_What the task asks_:
Set down, character for character, everything in the records below from the line holding "Правовая информация (424, 2540)" down to the line holding "26cm(UK7） (404, 187)", and no other line.

┌─ Exercise data

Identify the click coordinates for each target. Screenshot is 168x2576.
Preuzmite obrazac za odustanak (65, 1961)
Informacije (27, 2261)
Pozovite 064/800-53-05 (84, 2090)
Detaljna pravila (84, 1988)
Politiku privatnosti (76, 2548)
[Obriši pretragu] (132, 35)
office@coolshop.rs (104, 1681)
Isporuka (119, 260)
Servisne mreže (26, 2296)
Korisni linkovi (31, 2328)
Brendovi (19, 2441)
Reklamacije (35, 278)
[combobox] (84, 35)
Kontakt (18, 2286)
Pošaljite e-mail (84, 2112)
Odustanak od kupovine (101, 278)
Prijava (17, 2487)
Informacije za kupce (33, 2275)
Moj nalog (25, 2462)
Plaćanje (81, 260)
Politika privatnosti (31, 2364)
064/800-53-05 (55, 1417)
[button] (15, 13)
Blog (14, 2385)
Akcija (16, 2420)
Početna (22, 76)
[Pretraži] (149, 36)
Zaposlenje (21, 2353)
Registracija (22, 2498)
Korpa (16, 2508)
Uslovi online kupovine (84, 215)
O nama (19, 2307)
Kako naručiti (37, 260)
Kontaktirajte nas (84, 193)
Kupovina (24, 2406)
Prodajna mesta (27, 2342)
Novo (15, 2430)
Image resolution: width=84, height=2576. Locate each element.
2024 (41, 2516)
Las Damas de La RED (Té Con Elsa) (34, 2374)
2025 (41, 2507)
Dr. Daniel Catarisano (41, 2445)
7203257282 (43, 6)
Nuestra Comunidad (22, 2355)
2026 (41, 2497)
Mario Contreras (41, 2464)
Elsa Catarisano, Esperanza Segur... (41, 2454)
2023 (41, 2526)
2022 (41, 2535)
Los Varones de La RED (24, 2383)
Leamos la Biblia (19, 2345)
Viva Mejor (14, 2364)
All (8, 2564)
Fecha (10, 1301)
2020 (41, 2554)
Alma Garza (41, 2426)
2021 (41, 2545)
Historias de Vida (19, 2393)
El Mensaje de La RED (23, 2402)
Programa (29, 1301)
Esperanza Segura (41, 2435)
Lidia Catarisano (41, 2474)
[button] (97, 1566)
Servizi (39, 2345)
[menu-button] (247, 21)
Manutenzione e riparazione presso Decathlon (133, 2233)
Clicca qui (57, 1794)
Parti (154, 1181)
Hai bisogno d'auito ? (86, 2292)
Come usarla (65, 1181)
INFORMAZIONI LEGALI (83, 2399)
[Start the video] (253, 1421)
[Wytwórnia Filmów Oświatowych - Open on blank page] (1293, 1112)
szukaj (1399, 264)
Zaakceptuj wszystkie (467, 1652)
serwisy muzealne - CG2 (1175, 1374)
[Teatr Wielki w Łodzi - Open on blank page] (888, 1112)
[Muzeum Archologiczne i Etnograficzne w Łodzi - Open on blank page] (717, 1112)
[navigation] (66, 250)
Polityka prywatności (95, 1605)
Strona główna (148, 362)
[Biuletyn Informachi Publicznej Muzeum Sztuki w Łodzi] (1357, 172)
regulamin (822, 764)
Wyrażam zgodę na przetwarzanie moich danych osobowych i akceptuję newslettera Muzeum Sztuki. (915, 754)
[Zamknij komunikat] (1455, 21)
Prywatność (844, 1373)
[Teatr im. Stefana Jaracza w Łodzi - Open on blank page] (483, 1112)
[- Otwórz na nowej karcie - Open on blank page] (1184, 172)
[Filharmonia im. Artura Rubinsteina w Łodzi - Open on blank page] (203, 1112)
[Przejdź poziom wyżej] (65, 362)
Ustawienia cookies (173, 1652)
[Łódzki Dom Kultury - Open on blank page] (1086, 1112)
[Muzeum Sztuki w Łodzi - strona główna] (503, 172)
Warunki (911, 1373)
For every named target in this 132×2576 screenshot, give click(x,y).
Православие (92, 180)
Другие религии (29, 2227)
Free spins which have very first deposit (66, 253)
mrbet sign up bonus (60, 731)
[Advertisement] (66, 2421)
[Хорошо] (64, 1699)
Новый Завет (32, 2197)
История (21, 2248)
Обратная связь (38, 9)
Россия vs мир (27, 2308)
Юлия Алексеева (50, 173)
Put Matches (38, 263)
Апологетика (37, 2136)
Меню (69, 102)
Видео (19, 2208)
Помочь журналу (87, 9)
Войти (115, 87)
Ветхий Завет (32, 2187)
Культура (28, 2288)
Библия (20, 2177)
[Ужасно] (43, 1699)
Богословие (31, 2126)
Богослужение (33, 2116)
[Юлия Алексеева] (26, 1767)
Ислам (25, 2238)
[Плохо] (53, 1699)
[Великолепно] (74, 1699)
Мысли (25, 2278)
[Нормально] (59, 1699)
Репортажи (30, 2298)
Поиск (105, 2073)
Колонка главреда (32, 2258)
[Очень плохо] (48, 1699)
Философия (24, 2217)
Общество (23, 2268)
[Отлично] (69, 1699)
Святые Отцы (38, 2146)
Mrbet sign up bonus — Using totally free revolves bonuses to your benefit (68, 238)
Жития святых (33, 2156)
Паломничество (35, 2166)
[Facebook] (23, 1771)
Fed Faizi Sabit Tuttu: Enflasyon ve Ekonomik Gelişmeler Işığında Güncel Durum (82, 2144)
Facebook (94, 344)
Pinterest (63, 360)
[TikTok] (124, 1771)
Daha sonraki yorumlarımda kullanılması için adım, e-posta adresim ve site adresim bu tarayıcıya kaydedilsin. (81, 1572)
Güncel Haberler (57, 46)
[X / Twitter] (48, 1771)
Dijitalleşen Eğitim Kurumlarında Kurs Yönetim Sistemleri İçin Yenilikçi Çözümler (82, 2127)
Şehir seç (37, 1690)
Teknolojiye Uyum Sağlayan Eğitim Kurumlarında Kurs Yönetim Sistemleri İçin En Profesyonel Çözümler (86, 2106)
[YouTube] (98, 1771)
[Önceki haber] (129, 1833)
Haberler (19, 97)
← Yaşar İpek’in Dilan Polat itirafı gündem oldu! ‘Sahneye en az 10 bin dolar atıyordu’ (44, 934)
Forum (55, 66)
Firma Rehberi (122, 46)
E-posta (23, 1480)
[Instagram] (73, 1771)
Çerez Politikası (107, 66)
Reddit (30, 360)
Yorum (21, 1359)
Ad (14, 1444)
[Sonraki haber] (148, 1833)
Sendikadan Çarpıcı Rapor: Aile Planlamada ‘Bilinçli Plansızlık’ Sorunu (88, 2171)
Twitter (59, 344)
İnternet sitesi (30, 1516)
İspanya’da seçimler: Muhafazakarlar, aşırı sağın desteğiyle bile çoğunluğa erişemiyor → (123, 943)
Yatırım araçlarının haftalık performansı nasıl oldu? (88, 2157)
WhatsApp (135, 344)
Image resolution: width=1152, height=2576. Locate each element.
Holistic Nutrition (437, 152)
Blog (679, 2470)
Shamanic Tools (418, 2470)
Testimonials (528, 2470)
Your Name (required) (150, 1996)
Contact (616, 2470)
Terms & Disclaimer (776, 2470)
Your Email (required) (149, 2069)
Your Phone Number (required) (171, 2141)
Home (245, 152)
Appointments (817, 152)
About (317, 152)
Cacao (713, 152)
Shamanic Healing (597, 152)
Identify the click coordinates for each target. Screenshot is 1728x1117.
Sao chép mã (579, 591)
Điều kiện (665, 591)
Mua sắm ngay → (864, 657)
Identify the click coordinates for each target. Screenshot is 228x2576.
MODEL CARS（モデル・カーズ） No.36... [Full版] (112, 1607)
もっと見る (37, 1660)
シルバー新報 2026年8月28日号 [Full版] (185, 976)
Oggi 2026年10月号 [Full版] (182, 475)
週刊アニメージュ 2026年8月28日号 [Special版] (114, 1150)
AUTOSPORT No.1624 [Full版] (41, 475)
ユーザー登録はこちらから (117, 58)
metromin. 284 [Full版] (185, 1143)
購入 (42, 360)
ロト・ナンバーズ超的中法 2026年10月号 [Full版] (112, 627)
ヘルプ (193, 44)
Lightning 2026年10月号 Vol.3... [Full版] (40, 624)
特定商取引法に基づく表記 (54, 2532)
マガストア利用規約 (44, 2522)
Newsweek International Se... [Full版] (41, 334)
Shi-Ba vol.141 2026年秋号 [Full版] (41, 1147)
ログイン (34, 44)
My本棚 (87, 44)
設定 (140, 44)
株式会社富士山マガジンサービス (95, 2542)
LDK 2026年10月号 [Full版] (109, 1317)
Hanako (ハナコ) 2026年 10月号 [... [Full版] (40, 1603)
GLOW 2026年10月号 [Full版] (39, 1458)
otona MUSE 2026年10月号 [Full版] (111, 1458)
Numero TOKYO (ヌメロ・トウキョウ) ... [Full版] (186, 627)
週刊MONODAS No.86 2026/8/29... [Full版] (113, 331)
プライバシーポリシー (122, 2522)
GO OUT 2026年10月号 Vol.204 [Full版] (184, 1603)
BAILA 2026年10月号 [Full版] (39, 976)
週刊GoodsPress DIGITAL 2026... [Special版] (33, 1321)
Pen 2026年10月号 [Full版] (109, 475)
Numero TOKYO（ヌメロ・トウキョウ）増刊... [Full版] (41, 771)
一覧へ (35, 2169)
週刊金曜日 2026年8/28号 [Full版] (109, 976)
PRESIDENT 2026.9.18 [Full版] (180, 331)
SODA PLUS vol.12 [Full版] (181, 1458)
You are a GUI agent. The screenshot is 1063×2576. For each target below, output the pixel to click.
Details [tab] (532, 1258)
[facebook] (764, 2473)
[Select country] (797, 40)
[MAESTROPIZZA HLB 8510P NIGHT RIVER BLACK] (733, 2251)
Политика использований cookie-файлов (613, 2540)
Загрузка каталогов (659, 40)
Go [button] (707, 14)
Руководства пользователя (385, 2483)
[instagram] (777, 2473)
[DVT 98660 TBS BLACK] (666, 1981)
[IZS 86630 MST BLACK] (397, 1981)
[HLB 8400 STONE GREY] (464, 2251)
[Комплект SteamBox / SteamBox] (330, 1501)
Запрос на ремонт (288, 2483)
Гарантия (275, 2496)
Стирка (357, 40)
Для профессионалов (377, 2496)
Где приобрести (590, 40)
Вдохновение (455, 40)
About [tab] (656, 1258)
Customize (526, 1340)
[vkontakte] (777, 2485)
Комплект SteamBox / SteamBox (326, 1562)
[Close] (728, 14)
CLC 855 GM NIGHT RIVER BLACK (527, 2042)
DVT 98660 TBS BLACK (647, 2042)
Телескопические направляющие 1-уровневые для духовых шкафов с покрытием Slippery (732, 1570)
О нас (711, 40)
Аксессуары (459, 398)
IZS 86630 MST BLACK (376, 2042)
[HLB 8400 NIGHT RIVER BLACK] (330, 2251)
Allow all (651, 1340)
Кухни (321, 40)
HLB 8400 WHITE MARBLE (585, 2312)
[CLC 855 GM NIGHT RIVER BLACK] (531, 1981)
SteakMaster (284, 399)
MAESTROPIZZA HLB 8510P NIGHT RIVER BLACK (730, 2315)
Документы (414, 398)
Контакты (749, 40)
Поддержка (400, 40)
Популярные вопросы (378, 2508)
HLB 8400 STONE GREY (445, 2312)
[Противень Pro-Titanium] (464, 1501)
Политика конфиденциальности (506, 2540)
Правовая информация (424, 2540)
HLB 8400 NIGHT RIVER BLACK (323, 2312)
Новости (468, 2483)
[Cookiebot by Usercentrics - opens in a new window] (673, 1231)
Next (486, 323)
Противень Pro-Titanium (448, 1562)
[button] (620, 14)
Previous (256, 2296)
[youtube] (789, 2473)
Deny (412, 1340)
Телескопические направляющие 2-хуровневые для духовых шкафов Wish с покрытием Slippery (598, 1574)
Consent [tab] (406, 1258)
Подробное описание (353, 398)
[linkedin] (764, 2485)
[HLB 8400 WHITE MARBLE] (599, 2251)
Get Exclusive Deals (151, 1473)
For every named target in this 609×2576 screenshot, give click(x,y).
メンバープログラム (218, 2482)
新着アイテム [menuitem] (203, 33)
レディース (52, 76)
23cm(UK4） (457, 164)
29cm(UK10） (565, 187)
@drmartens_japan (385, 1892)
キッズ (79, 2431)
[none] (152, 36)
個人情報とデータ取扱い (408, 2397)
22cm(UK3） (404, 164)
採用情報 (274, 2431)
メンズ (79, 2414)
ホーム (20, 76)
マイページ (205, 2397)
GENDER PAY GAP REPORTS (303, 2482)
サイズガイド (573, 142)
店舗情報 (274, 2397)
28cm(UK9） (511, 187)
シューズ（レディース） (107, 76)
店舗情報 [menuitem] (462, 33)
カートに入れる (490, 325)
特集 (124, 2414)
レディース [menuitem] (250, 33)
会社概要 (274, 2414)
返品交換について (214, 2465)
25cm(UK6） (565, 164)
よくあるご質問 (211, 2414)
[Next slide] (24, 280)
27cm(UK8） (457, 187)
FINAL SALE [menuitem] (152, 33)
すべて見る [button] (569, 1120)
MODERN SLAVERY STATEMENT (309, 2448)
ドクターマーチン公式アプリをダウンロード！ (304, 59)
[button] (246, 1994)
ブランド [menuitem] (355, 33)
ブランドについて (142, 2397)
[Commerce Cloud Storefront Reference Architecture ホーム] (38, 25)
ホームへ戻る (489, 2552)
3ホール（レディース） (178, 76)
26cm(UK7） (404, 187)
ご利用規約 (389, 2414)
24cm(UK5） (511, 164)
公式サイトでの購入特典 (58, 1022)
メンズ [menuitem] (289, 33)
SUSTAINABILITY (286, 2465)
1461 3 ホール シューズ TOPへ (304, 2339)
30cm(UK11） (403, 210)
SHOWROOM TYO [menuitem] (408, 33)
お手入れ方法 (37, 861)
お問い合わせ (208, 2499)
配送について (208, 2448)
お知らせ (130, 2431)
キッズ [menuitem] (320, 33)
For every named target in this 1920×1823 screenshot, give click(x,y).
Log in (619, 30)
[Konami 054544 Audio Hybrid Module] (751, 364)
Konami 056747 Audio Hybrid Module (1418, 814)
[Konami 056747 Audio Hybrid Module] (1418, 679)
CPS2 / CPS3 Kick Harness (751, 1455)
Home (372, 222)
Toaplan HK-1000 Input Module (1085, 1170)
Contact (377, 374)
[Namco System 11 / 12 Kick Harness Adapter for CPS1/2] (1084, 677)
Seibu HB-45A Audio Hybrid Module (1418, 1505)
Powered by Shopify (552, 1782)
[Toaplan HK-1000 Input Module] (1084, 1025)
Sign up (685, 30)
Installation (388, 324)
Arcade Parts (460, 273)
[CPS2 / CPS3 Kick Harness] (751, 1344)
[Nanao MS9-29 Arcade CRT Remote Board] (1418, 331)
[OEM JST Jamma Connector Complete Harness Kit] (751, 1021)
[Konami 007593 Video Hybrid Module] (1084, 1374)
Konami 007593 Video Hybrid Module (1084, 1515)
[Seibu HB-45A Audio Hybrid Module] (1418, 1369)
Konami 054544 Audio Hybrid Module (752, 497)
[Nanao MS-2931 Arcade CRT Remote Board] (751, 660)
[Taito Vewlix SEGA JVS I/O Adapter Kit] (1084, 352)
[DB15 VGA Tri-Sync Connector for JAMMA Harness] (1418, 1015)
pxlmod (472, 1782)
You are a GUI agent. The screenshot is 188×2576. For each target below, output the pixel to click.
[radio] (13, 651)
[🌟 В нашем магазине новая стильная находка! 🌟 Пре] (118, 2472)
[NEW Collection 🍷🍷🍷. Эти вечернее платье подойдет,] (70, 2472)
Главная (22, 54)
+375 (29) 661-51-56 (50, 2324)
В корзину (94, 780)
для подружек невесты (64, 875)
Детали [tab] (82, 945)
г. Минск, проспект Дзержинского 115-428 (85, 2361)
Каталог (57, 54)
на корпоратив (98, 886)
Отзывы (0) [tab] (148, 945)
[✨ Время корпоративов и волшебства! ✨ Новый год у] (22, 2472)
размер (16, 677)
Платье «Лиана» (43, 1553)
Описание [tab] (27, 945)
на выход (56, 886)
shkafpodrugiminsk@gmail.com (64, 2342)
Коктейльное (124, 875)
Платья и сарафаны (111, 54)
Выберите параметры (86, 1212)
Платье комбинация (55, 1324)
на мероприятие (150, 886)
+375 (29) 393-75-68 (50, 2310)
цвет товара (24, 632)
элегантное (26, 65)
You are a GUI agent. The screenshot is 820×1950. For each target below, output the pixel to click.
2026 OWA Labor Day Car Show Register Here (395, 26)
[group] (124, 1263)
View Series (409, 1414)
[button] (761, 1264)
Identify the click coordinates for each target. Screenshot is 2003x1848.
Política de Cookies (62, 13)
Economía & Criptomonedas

└─

_Expected answer_:
Правовая информация (424, 2540)
HLB 8400 NIGHT RIVER BLACK (323, 2312)
Новости (468, 2483)
[Cookiebot by Usercentrics - opens in a new window] (673, 1231)
Next (486, 323)
Противень Pro-Titanium (448, 1562)
[button] (620, 14)
Previous (256, 2296)
[youtube] (789, 2473)
Deny (412, 1340)
Телескопические направляющие 2-хуровневые для духовых шкафов Wish с покрытием Slippery (598, 1574)
Consent [tab] (406, 1258)
Подробное описание (353, 398)
[linkedin] (764, 2485)
[HLB 8400 WHITE MARBLE] (599, 2251)
Get Exclusive Deals (151, 1473)
For every named target in this 609×2576 screenshot, give click(x,y).
メンバープログラム (218, 2482)
新着アイテム [menuitem] (203, 33)
レディース (52, 76)
23cm(UK4） (457, 164)
29cm(UK10） (565, 187)
@drmartens_japan (385, 1892)
キッズ (79, 2431)
[none] (152, 36)
個人情報とデータ取扱い (408, 2397)
22cm(UK3） (404, 164)
採用情報 (274, 2431)
メンズ (79, 2414)
ホーム (20, 76)
マイページ (205, 2397)
GENDER PAY GAP REPORTS (303, 2482)
サイズガイド (573, 142)
店舗情報 (274, 2397)
28cm(UK9） (511, 187)
シューズ（レディース） (107, 76)
店舗情報 [menuitem] (462, 33)
カートに入れる (490, 325)
特集 (124, 2414)
レディース [menuitem] (250, 33)
会社概要 (274, 2414)
返品交換について (214, 2465)
25cm(UK6） (565, 164)
よくあるご質問 (211, 2414)
[Next slide] (24, 280)
27cm(UK8） (457, 187)
FINAL SALE [menuitem] (152, 33)
すべて見る [button] (569, 1120)
MODERN SLAVERY STATEMENT (309, 2448)
ドクターマーチン公式アプリをダウンロード！ (304, 59)
[button] (246, 1994)
ブランド [menuitem] (355, 33)
ブランドについて (142, 2397)
[Commerce Cloud Storefront Reference Architecture ホーム] (38, 25)
ホームへ戻る (489, 2552)
3ホール（レディース） (178, 76)
26cm(UK7） (404, 187)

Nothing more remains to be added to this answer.